● EXERCISE MATERIALS:
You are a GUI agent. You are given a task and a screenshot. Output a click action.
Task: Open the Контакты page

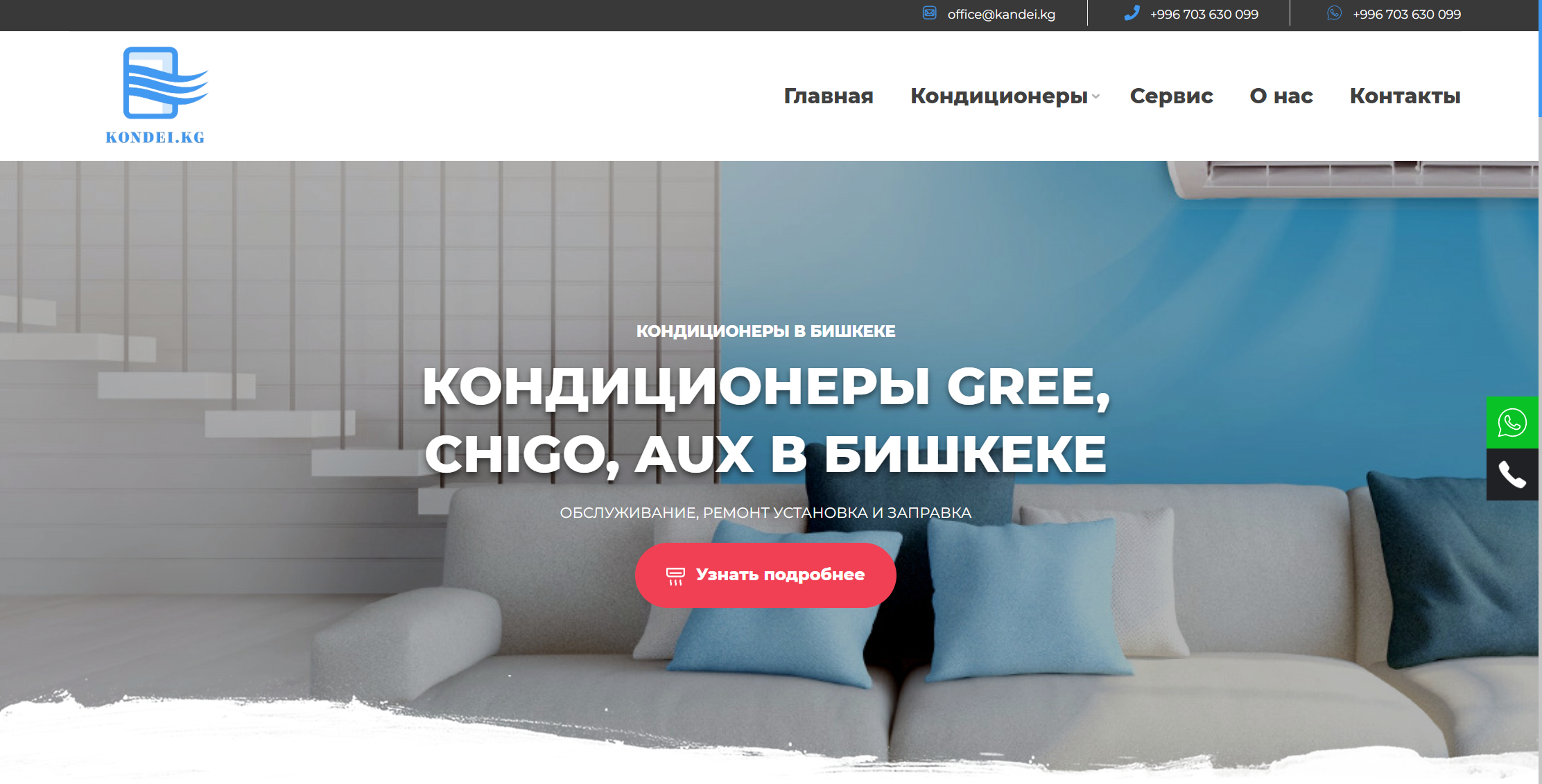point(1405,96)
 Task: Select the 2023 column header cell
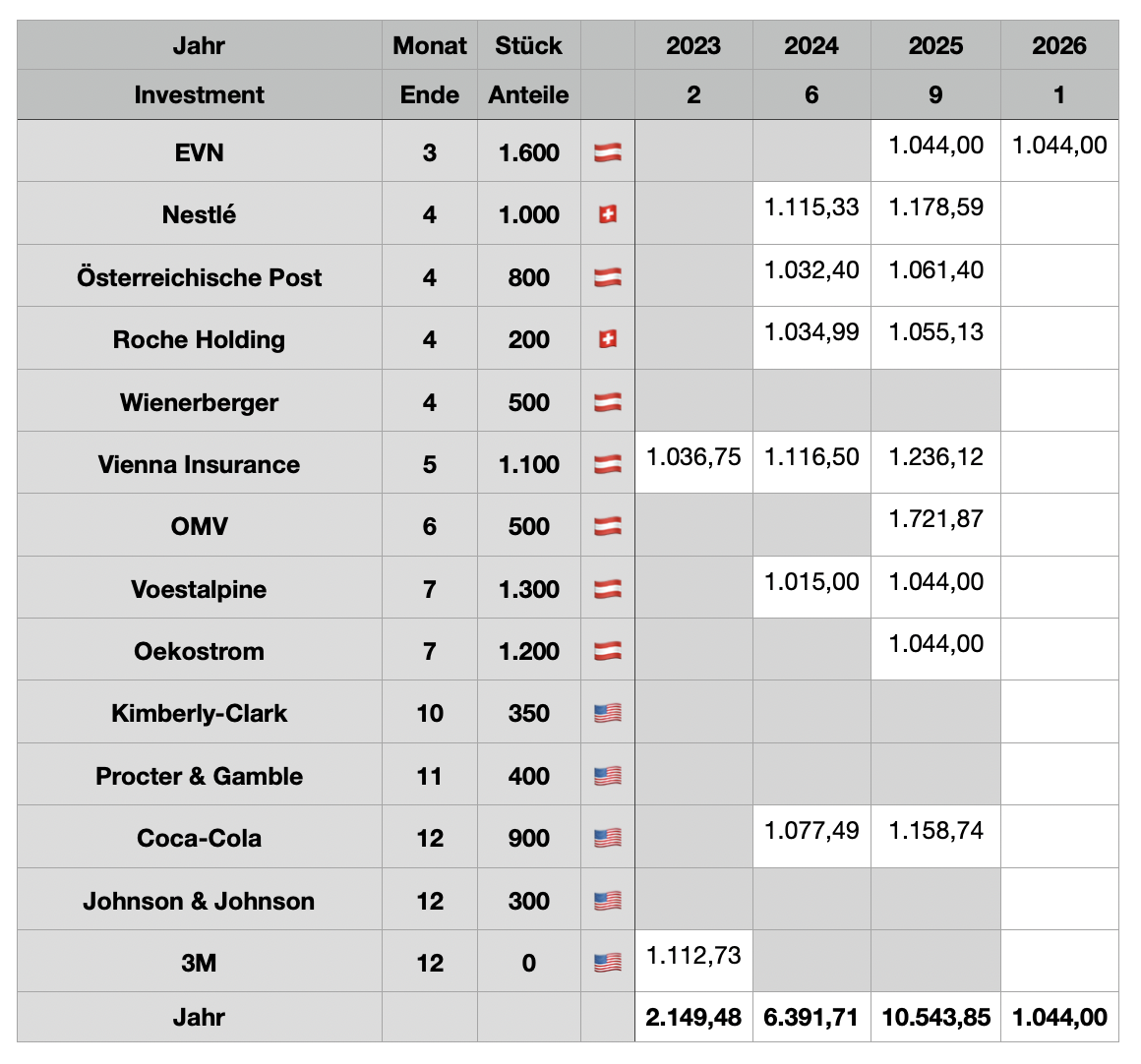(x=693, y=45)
* * *
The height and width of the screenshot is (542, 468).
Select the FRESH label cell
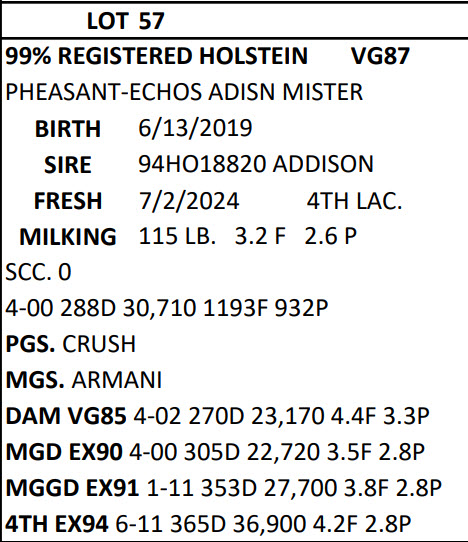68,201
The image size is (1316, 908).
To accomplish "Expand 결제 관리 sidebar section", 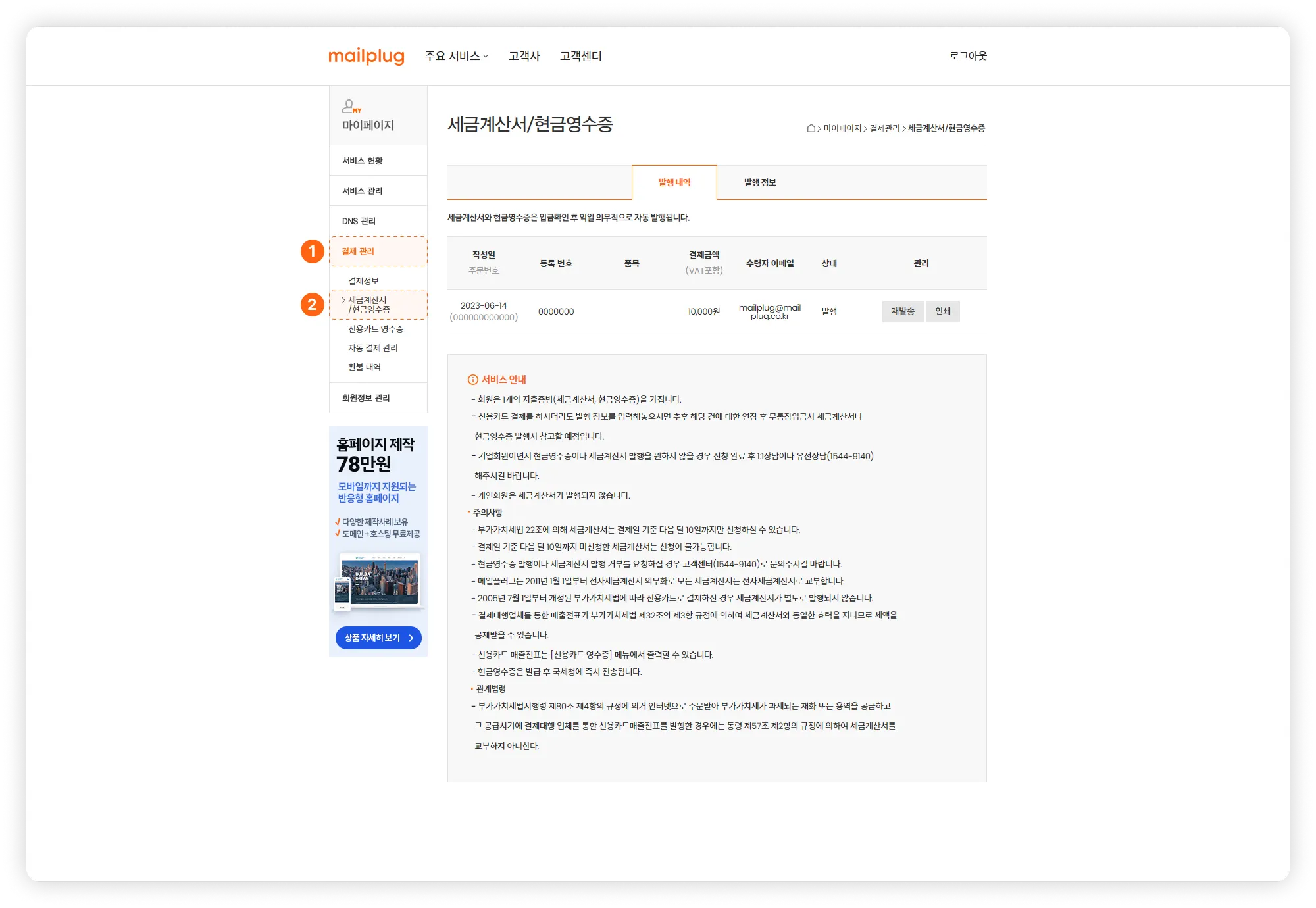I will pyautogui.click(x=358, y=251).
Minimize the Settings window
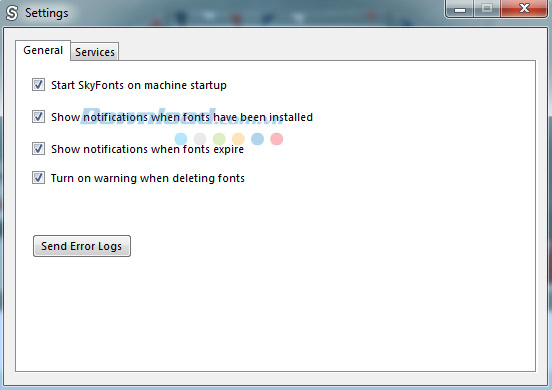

● STATED TASK: Pull out everything in the records from the line containing "You are a GUI" down to the line containing "(x=693, y=45)", both lines included, and reproduce it word for word. Omit the pictures.

● RESPONSE:
You are a GUI agent. You are given a task and a screenshot. Output a click action.
Task: Open the Контакты page

point(1405,96)
 Task: Select the 2023 column header cell
(x=693, y=45)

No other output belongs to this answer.